On 4 September 2020, it was confirmed that CaixaBank and Bankia were negotiating a potential merger. The merger would create the biggest domestic bank in Spain with assets of €650 billion. The merger was effective 26 March 2021.

== Controversies ==

=== IPO misleading ===
On 27 January 2016, the Spanish Supreme Court ordered Bankia to reimburse two small investors for misleading them during its 2011 IPO. The court said that the prospectus for its public stock offering had contained "serious inaccuracies". The bank is aware of lawsuit claims totalling €819 million and has set aside €1.84 billion in provisions for claims. On 17 February 2016, the bank announced it would fully compensate minority shareholders who participated in the IPO in exchange for returning their shares to the bank. They will receive 100% of their investment plus 1% compensatory interest per annum. The offer saved Bankia €400 million in legal costs.

=== Preference shares ===
Bankia sold around €5 billion in complex financial products such as preference shares and subordinated debt to customers. Most of these products suffered enforced writedowns. The bank began an arbitration process in 2013. On 15 July 2016, the time limit for submissions of applications for arbitration expired.

=== Credit card misuse ===
On 23 February 2017, 65 individuals received sentences for misusing the company's credit cards. Rodrigo Rato (former president of Bankia, and also a former managing director of the IMF) was sentenced to four and a half years in jail, and Miguel Blesa (former chairman of Caja Madrid) was sentenced to six years in jail. The other defendants received sentences ranging from three months to six years. Documents indicate that the personal spending by executives and directors totaled €12.5 million. The fraud was discovered by the publication of an article on eldiario.es based on the emails of Miguel Blesa.
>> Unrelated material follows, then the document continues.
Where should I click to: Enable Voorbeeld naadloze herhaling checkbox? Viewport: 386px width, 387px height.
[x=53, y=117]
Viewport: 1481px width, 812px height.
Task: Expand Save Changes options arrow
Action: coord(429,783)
Initially, the article did not lead to any judicial investigation. Instead, Madrid's chief prosecutor tried to initiate legal actions against the media that spread the emails of Blesa, because they were "illicitly obtained". The news led Bankia to order an internal investigation, and the bank later transferred the information to the FROB.

===Customer care===
In January 2022, Carlos San Juan de Laorden, a retired urologist from Valencia with Parkinson's disease started an online petition for more human customer care at bank branches. At a malfunctioning ATM a sign informed customers that they could only be seen with appointments, but no appointments could be made by phone. He gathered more than 600,000 signatures in 2 months, asking banks and other institutions to serve all citizens, and not discriminate the oldest and most vulnerable members. In Spain, the number of bank branches had shrunk to about 20,000 in 10 years since the bailout of 2012, and with the coronavirus pandemic another 3,000 branches closed in less than 2 years with the push for online banking.

==Organisation==
The bank has its registered office and address of the subsidiaries in Valencia, while its operational headquarters are in Madrid. It also has a representation office in Shanghai.
The bank is organised into six business areas: Retail Banking, Business Banking, Private Banking, Asset Management and Bancassurance, Capital Markets and Investees.

Bankia was listed on the Bolsa de Madrid and was a constituent of the IBEX 35.